新型コロナウイルスの感染は「飛沫感染」(感染者のくしゃみや咳、唾液などによる感染)や「接触感染」(ウイルスに触れた手で口や鼻を触ることによる感染)の2つが考えられるそうです(厚生労働省)。感染拡大を防ぐためには、NHSによれば、「咳をするときは口と鼻をティッシュなどで覆う」、「せっけんで手を頻繁に洗う」、「手が汚れている場合は、目、鼻、口を触らない」など。厚労省のサイトでは「正しいマスクの着用を含む咳エチケット」を感染予防対策の一つとして挙げていますが、NHSの説明サイトにはマスク着用についての表記が特にありません。英国では、医療関係者以外はマスクをつける習慣がないことを反映していそうです。WHOは新型コロナウイルスについてのQ&Aのサイトで、くしゃみや咳をする人にマスクの着用を勧めてはいますが、「頻繁な手洗いも同時に行う限り、効果が出る」と書いています。
世界では新型コロナウィルスを原因とする株価の暴落が記録され、経済の先行きに不透明感が漂いだしたこの頃です。

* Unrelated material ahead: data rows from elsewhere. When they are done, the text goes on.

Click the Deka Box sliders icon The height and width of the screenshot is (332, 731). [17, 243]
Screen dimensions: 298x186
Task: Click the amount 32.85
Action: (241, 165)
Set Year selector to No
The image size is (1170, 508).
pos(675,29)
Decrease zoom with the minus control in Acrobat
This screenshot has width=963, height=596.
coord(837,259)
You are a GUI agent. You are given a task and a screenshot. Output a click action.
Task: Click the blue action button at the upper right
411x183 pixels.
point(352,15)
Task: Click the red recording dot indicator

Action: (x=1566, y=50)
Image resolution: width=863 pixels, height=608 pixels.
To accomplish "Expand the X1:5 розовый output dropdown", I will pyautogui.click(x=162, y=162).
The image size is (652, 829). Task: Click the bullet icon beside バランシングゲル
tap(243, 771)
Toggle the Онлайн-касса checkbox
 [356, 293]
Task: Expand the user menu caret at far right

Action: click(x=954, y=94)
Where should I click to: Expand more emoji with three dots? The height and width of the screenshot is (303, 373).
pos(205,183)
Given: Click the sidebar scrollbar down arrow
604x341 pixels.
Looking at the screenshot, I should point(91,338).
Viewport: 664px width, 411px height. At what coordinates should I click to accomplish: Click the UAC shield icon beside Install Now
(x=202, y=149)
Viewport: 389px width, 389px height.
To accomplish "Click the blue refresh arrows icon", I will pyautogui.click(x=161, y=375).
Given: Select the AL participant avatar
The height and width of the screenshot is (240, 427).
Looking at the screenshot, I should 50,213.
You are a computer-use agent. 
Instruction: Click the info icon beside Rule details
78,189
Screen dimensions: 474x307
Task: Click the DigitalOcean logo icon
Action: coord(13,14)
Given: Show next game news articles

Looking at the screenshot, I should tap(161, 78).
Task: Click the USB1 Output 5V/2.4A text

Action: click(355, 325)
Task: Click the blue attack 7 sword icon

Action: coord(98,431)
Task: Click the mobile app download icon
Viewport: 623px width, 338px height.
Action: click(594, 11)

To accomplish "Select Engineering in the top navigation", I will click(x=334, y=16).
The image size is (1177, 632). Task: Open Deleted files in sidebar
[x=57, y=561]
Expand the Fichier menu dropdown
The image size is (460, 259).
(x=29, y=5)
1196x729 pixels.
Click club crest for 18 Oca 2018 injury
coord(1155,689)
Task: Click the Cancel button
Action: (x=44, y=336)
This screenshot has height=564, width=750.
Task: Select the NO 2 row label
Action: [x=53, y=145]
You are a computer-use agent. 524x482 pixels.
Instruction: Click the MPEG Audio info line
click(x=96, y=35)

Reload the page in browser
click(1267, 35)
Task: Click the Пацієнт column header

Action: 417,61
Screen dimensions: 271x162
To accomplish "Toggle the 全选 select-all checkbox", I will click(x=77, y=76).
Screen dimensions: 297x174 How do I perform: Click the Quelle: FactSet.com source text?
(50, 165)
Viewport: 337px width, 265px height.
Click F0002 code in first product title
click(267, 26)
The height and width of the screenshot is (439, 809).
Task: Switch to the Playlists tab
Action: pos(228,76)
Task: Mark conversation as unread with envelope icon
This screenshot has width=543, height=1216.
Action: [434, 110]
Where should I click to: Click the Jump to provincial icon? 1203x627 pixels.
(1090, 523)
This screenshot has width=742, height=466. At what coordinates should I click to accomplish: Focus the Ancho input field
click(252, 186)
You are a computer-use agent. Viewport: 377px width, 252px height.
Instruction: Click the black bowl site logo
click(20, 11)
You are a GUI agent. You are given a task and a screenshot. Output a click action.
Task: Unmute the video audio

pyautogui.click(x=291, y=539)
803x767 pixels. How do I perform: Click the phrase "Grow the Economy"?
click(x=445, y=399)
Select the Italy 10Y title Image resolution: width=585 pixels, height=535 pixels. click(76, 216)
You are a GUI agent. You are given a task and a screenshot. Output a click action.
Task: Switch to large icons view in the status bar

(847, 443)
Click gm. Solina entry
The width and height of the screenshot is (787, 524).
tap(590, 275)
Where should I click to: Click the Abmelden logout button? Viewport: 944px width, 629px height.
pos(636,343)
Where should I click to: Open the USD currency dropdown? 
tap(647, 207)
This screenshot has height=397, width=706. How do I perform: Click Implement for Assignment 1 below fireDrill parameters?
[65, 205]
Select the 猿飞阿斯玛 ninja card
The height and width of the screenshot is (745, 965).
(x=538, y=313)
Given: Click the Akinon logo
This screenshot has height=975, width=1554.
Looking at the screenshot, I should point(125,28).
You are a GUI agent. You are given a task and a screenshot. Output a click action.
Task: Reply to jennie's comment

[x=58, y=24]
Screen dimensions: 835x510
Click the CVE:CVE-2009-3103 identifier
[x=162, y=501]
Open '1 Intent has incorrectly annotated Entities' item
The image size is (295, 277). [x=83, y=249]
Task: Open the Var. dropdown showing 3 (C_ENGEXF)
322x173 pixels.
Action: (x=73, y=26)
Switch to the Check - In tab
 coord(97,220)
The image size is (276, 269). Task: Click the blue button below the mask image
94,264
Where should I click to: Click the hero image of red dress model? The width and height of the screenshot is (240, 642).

Coronaviruses (CoV)(コロナウイルス)
発熱や上気道炎を引き起こすウイルスの一つ。球形で表面には突起があるため、王冠(crown)に似た形となっており、ラテン語の王冠を意味する「corona」という名前が付く。今回のコロナウイルスはこれまでに感染者を出したことがない種類。WHOはこの新型ウイルスを「Severe acuterespiratory syndrome (重症急性呼吸器症候群)coronavirus 2 (SARS-CoV-2)」、これによる疾患を「COVID-19(コビッド・ナインティーン)と命名した。日本では「新型コロナウイルス感染症」。